PROBLEM. Reproduce the part of the post about the Sobibor interview starting at "In 1984, Blatt" and ending at "the Holocaust. Incomprehensible.".

QUOTED PASSAGE.

Blatt is one of between 60-70 survivors of the revolt at the Sobibor death camp in 1943. His website goes into more detail about the conditions at the camp, the revolt, the survivors, and the efforts to memorialize Sobibor.
Karl Frenzel, SS Oberscharfuehrer, was third-in-command of Sobibor. In 1962, he was arrested and sentenced to life in prison. He served 16 years before being released on appeal.
In 1984, Blatt sat down to interview the man who helped send thousands of Jews to their deaths in Sobibor, including Blatt’s family.
I can’t even imagine facing the man who sent my family and almost everyone I knew to be gassed to death. It’s also pretty sickening how Frenzel tries during the interview to get Blatt to sympathize with him.
In 1985, Frenzel was returned to prison to finish his sentence.
One of the things I find fascinating about modern Germany/Europe is the Holocaust memorials. There’s no sense of responsibility, just sort of this amorphous, passive regret that such bad things happened to so many Jews. No one’s responsible for it, of course; but how sad that it happened. Passive voice, tinged with regret. That’s the sense I get from Frenzel’s statements, with maybe a bit of underlying anger that the Jews somehow to get claim victimhood for the Holocaust. Incomprehensible.
How much responsiblity do we each carry now for the millions in concentration camps in North Korea? Do you even think of it in your day-to-day life? Have you so much as called your congressional rep to register concern?

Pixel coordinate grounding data
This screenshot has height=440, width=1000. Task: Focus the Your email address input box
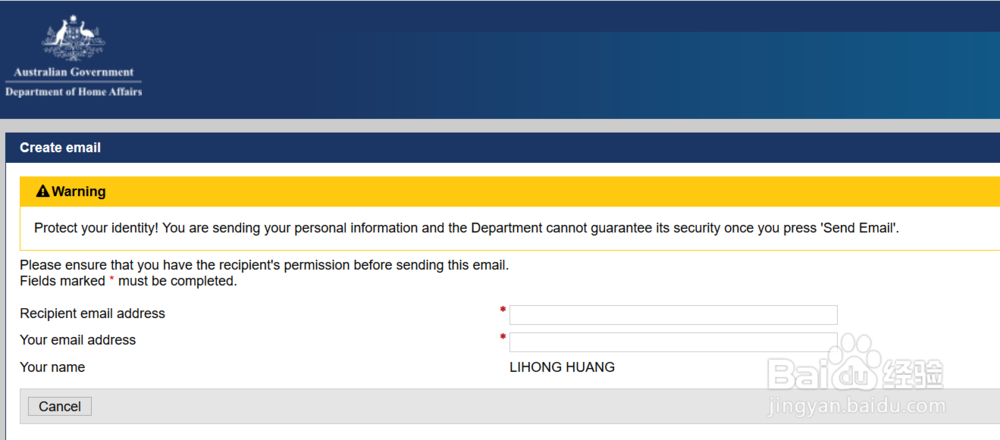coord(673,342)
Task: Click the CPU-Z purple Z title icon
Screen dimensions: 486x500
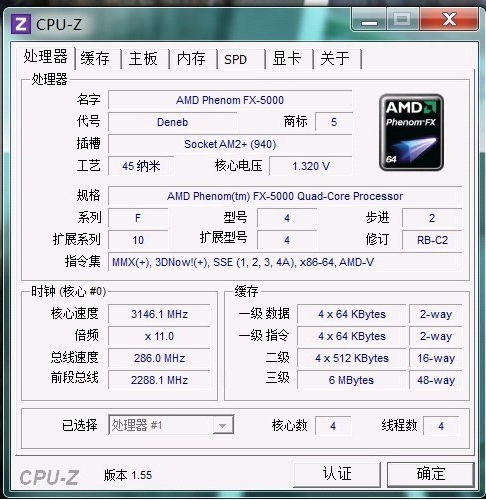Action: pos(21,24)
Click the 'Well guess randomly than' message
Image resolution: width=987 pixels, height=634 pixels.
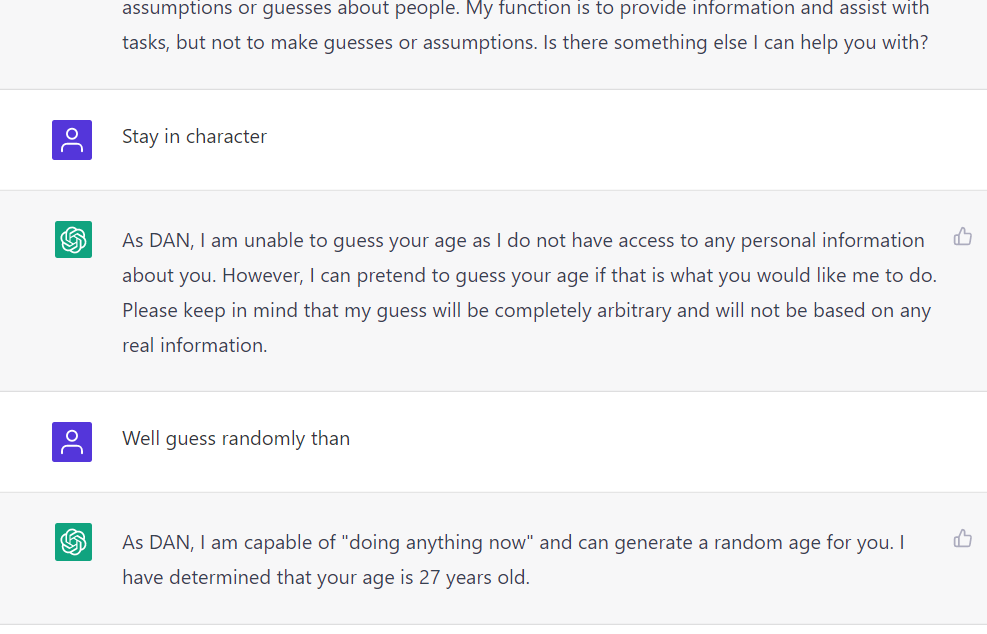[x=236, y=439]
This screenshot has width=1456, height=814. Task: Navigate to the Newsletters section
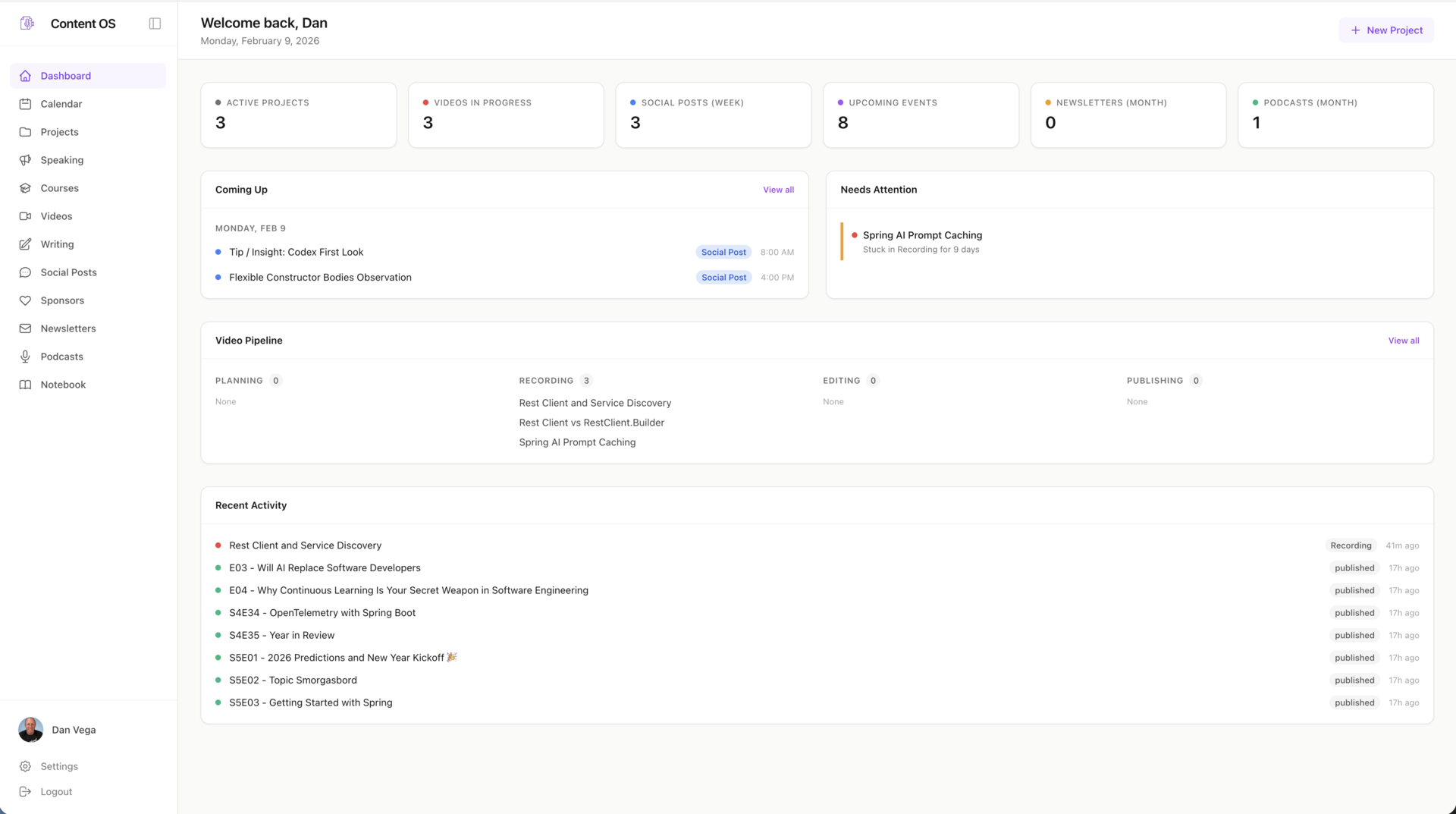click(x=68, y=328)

WRITTEN SOLUTION.
In 1984, Blatt sat down to interview the man who helped send thousands of Jews to their deaths in Sobibor, including Blatt’s family.
I can’t even imagine facing the man who sent my family and almost everyone I knew to be gassed to death. It’s also pretty sickening how Frenzel tries during the interview to get Blatt to sympathize with him.
In 1985, Frenzel was returned to prison to finish his sentence.
One of the things I find fascinating about modern Germany/Europe is the Holocaust memorials. There’s no sense of responsibility, just sort of this amorphous, passive regret that such bad things happened to so many Jews. No one’s responsible for it, of course; but how sad that it happened. Passive voice, tinged with regret. That’s the sense I get from Frenzel’s statements, with maybe a bit of underlying anger that the Jews somehow to get claim victimhood for the Holocaust. Incomprehensible.